É uma planta perene, com 180 cm de altura, caule oco, recoberto com manchas púrpuras, folhas pinatipartidas, lembrando as de salsa. A planta é encontrada nos estados de Minas Gerais, São Paulo, Paraná, Santa Catarina e Rio Grande do Sul. Os princípios tóxicos são os alcalóides (coniína, coniceína) voláteis.
Sinais clínicos nos bovinos: Dificuldade de deglutição, dificuldade de locomoção, incoordenação, tremores musculares, prolapso da terceira pálpebra, dificuldade respiratória, salivação, eructação intensa, regurgitação do conteúdo ruminal, movimento de pedalagem, abortos e nascimentos de bezerros com defeitos teratogênicos.

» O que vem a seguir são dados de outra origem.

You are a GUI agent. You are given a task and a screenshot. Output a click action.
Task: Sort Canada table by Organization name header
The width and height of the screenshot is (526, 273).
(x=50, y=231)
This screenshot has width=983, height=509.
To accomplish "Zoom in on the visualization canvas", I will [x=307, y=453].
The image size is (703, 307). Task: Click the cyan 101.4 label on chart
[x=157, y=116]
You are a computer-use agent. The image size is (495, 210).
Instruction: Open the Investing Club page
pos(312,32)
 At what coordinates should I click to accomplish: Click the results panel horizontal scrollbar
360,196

Cafezinho, erva-de-rato ou erva-café 

Uma das plantas tóxicas de maior importância no Brasil com ampla distribuição, exceto na região Sul, apresentando alta palatabilidade e elevada toxicidade com efeito cumulativo. É ingerida em qualquer época do ano, porém o número maior de intoxicações ocorre na seca, quando os animais penetram nas matas e capoeiras. O princípio tóxico é o ácido monofluoracético e a planta seca apresenta cerca de quatro vezes mais do que a planta verde.

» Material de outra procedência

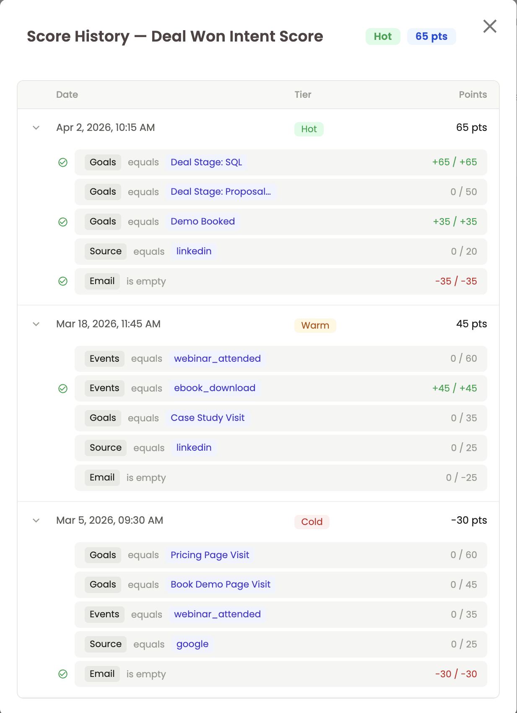The width and height of the screenshot is (517, 713).
Task: Click green check icon beside Deal Stage: SQL
Action: [63, 162]
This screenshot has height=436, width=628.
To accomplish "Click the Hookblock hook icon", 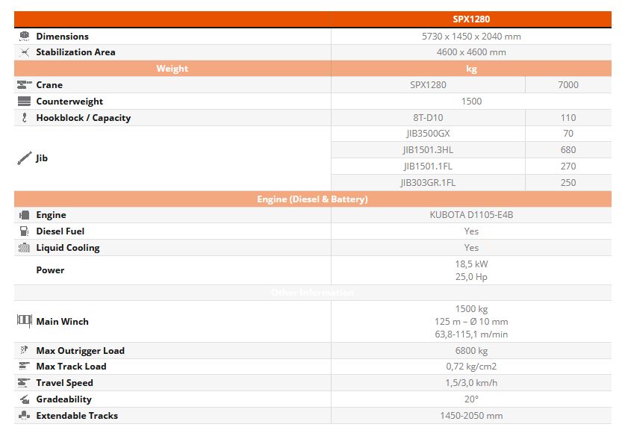I will click(x=24, y=118).
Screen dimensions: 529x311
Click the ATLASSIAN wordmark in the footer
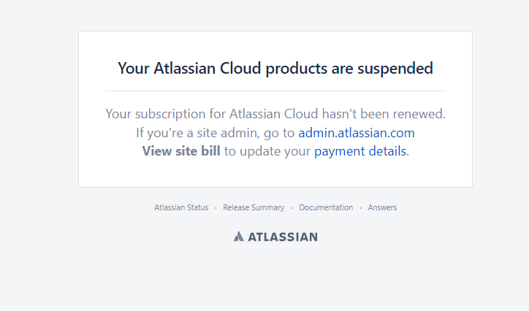[x=283, y=237]
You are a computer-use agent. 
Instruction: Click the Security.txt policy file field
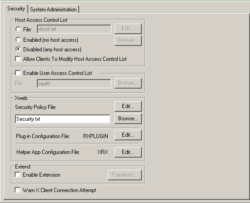point(63,119)
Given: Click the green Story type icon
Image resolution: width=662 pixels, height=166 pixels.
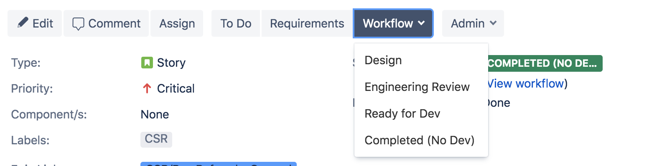Looking at the screenshot, I should (x=147, y=63).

Sinais clínicos: Desequilíbrio do trem posterior (os animais caem), tremores musculares, movimentos de pedalagem, dispnéia, membros distendidos, taquicardia, convulsão e morte; Os sinais aparecem em poucas horas após a ingestão da planta (5 a 24 horas) e apresentam um quadro superagudo (o animal pode morrer em 1 a 15 minutos).

Fedegoso
 

Planta causadora de miopatia e cardiomiopatia degenerativas em várias espécies. Esta leguminosa é encontrada nas pastagens ao longo de beiras de estrada, em lavouras, em solos ricos ou bastante fertilizados. As intoxicações ocorrem mais na época seca do ano quando os pastos estão secos e também pela ingestão de cereais e feno contaminado com sementes ou outras partes da planta. Os princípios tóxicos são o N-metilmorfoline e o Oximetilantraquinona.
Sinais clínicos: Diarréia com cólica e tenesmo em 2 a 4 dias após a ingestão, fraqueza muscular, ataxia dos membros posteriores e relutância em se mover. Mioglobinúria, decúbito esternal e lateral. Os animais podem adoecer mesmo após duas semanas de cessada a ingestão da planta.